Science and religion are based on different aspects of human experience. In science, explanations must be based on evidence drawn from examining the natural world. Scientifically based observations or experiments that conflict with an explanation eventually must lead to modification or even abandonment of that explanation. Religious faith, in contrast, does not depend only on empirical evidence, is not necessarily modified in the face of conflicting evidence, and typically involves supernatural forces or entities. Because they are not a part of nature, supernatural entities cannot be investigated by science. In this sense, science and religion are separate and address aspects of human understanding in different ways. Attempts to pit science and religion against each other create controversy where none needs to exist.

Also: The National Academies FAQ:

Aren’t evolution and religion opposing ideas?

Newspaper and television stories sometimes make it seem as though evolution and religion are incompatible, but that is not true. Many scientists and theologians have written about how one can accept both faith and the validity of biological evolution. Many past and current scientists who have made major contributions to our understanding of the world have been devoutly religious. At the same time, many religious people accept the reality of evolution, and many religious denominations have issued emphatic statements reflecting this acceptance. (more information)
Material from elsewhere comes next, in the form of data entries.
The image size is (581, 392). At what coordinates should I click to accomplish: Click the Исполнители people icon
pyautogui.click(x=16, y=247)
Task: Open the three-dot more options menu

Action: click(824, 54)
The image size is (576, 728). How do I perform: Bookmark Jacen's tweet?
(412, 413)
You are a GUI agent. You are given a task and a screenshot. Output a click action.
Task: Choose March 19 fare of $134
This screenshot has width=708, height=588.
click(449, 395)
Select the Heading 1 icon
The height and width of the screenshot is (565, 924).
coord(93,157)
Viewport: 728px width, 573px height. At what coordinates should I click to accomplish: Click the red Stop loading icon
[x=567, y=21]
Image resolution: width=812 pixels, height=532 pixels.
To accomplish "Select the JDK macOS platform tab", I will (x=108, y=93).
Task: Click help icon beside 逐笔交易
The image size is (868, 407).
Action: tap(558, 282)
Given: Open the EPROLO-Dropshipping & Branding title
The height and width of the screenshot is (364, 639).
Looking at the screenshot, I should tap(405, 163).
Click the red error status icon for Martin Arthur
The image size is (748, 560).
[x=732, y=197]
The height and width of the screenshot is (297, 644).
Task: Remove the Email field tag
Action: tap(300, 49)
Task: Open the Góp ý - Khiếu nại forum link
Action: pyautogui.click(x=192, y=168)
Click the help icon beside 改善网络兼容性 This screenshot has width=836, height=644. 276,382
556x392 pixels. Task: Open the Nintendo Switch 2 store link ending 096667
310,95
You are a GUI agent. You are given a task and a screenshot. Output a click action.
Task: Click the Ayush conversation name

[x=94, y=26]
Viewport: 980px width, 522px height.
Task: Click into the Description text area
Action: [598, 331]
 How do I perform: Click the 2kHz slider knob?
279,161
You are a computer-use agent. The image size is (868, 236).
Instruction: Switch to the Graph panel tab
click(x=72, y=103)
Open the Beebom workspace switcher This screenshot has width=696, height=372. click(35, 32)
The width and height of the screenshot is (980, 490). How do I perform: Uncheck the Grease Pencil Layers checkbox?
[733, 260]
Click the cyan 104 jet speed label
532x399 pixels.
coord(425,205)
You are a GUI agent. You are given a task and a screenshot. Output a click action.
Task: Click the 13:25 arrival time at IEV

To be sure, disagreements do exist. Some people reject any science that contains the word “evolution”; others reject all forms of religion. The range of beliefs about science and about religion is very broad. Regrettably, those who occupy the extremes of this range often have set the tone of public discussions. Evolution is science, however, and only science should be taught and learned in science classes.

Josh, please do your homework.  Accommodation is the position du jour.

64 thoughts on “Accommodationist statements by scientific organizations

    1. Excuse me? What else could this mean, from the AAAS statement:

      Many religious leaders have affirmed that they see no conflict between evolution and religion. We and the overwhelming majority of scientists share this view.

      WE (meaning the AAAS) SHARE THIS VIEW.

      Or this, from the National Academies FAQ:

      Newspaper and television stories sometimes make it seem as though evolution and religion are incompatible, but that is not true.

      INCOMPATIBILITY IS NOT TRUE.

      Give it up, Josh. This is not going well for you, and you’re losing adherents every time you try to wiggle out of stuff like this.

      1. You were right Ophelia. He doesn’t read carefully. Or maybe he does, but what registers in his mind is very different from what he actually reads. We shouldn’t even try.

    2. I may have a difference of opinion with Mr Roseneau, but what he is asserting here is downright dishonesty.

    3. Like I said in a previous post here. Rosenau is looking more foolish by the week. By the end of the calendar year, he will be wearing a red nose, yellow straw wig, size 90 shoes, big suspenders and pants up to his armpits.

    4. Those statements are not asserting a compatibility? What do you think a statement asserting a compatibility would look like?

    5. That tears it. This is an individual that can’t be reasoned with, because he operates outside of reason.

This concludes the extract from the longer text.